Pendekatan ini diharapkan mampu menumbuhkan rasa memiliki (sense of belonging) masyarakat terhadap SMP Negeri 2 Semarang, sehingga konservasi tidak menjadi tanggung jawab sepihak. Festival juga menjadi sarana pembelajaran langsung tentang pentingnya pelestarian bangunan bersejarah yang terhubung dengan pendidikan, sejarah, dan identitas bangsa. Dengan demikian, sekolah ini dapat tetap menjalankan fungsi utamanya sebagai institusi pendidikan, sekaligus menjadi bagian dari narasi besar sejarah kolonial dan pendidikan di Semarang.
Jika ditelusuri sejak awal berdirinya sebagai MULO (Meer Uitgebreid Lager Onderwijs) pada sekitar 1920-an, SMP Negeri 2 Semarang telah berusia lebih dari 105 tahun hingga 2025. Keberadaannya tidak lepas dari konteks kolonialisme Hindia Belanda, ketika Semarang berkembang sebagai kota pelabuhan strategis dan poros maritim penting di pesisir utara Jawa. Kondisi tersebut turut memengaruhi tata kota dan arsitektur, yang ditandai dengan pembagian kawasan Eropa, Pecinan, dan permukiman pribumi.
Pada masa kolonial, sekolah-sekolah seperti ELS, HIS, MULO, dan HBS didirikan terutama untuk kepentingan orang Eropa dan elite pribumi. Namun, dalam perkembangannya, MULO justru melahirkan kaum terpelajar pribumi yang kritis dan memiliki kesadaran nasionalis. Lulusan sekolah-sekolah ini berperan penting dalam perkembangan pers, organisasi pergerakan, serta pembentukan elite terdidik yang menjadi motor perjuangan menuju kemerdekaan.
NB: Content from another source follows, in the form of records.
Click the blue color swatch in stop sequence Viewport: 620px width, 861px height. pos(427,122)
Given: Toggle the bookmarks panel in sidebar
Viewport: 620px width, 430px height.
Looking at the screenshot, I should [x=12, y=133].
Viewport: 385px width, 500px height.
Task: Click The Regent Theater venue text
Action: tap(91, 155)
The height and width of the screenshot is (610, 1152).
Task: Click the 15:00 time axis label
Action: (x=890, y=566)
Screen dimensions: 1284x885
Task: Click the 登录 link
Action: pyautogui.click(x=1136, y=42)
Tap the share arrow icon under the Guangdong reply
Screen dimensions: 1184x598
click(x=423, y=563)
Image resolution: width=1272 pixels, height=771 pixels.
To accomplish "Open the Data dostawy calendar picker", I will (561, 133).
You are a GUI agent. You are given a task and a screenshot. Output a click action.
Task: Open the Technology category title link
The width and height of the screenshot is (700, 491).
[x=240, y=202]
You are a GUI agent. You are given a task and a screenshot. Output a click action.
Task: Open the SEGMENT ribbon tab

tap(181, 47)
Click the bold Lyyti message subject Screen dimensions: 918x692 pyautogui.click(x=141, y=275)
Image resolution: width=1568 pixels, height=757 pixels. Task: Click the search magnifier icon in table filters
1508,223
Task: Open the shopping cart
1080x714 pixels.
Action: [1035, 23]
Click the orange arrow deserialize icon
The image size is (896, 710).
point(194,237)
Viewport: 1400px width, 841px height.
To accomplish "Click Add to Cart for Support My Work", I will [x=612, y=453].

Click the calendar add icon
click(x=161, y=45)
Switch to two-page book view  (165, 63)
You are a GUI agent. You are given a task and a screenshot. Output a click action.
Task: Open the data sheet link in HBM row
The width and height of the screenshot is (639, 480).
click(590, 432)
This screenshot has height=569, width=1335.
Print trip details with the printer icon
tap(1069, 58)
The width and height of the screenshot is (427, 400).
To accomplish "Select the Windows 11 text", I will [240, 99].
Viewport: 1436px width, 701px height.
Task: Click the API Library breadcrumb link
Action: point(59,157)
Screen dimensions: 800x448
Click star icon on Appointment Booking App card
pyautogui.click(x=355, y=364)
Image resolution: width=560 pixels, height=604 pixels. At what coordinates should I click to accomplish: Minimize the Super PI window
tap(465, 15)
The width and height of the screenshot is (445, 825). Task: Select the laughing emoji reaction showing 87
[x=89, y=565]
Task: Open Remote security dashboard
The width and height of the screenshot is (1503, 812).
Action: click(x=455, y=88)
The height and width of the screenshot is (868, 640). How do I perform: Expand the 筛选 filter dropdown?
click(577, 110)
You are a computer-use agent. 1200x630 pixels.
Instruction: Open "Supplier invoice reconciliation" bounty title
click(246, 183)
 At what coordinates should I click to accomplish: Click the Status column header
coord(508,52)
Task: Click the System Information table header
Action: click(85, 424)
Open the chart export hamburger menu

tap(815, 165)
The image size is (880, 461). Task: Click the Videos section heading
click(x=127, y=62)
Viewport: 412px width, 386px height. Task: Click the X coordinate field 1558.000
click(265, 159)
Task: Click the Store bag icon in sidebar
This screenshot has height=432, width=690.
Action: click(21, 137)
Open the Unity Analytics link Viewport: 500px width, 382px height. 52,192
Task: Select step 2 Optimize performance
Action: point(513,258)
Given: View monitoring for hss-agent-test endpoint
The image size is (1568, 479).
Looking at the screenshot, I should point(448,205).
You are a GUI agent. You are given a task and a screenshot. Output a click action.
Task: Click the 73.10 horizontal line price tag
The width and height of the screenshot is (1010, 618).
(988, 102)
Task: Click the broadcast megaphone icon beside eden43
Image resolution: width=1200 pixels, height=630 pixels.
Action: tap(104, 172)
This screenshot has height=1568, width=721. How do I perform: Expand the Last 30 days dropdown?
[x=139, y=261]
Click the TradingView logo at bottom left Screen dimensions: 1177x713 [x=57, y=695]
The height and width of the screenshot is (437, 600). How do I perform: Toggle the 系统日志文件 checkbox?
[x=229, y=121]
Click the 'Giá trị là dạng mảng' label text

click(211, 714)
Gedung-gedung bekas MULO yang masih berdiri hingga kini menjadi bukti penting perkembangan sistem pendidikan di Indonesia, sekaligus mencerminkan dinamika sosial antara penjajah dan pribumi. Nilai sejarah inilah yang ingin terus dihidupkan kembali melalui MULO Festival, dengan mengaitkan kajian sejarah arsitektural dan relevansinya bagi generasi masa kini.
Melalui pameran, tur heritage, diskusi, dan pertunjukan budaya, MULO Festival menjadi media edukasi publik untuk meningkatkan kesadaran sejarah (historical awareness), khususnya di kalangan generasi muda. ALSPERO Indonesia menilai, festival ini membuktikan bahwa pelestarian heritage dapat dilakukan secara edukatif, kreatif, dan partisipatif, sekaligus memperkuat ingatan kolektif bangsa terhadap sejarah pendidikan Indonesia. (Christian Saputro)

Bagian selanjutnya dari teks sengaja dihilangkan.